XRP/USD keeps the early-July breakout of the multi-month resistance zone surrounding $2.83-$2.95, backed by upbeat RSI, ignoring dicey MACD signals. With the recent rebound from the said zone, the Ripple bulls are likely to approach early 2025 peak of $3.40. However, an upward-sloping resistance line from April 2021, close to $3.64 by the press time, precedes the all-time high marked on July 18 near $3.66 to challegen the XRP bulls afterward. In a case where the XRP/USD price remains firmer past $3.66, the odds of witnessing a rally toward the $4.00 threshold can’t be ruled out.
Meanwhile, a downside break of $2.83 could trigger heavy consolidation in the Ripple price, dragging it back toward the 200-day SMA support of $2.44 and then to a seven-month-old ascending trend line support surrounding $2.06, adjacent to the $2.00 round figure support.
Conclusion
Looking ahead, crypto traders await the Trump administration’s upcoming ‘crypto report’ and its much-anticipated ‘Bitcoin Reserve Plan’. If the report backs law enforcement efforts to seize around 200,000 BTC—an idea that’s been widely discussed—and shows progress on Trump’s proposed crypto tax exemption (the $600 “minimis” rule), it could boost market optimism. That said, Bitcoin and Ethereum are likely to benefit most from such news, while XRP may react less strongly due to a lack of major positives for Ripple.

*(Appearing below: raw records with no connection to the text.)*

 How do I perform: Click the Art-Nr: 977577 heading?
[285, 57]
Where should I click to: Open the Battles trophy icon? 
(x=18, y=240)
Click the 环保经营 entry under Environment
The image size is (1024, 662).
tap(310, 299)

Beyond crypto-specific developments, major U.S. economic events also take center stage. These include Q2 GDP results, the Federal Open Market Committee (FOMC) rate decision, the Core PCE Price Index, and Nonfarm Payrolls (NFP). If these data/event reduce expectations of near-term Fed rate cuts, the U.S. Dollar could rebound—putting pressure on crypto prices.
Additionally, Trump’s retreat from pushing aggressive rate cuts or replacing Fed Chair Jerome Powell could further strengthen the dollar, creating more headwinds for the crypto market—unless crypto-focused catalysts deliver strong, positive surprises.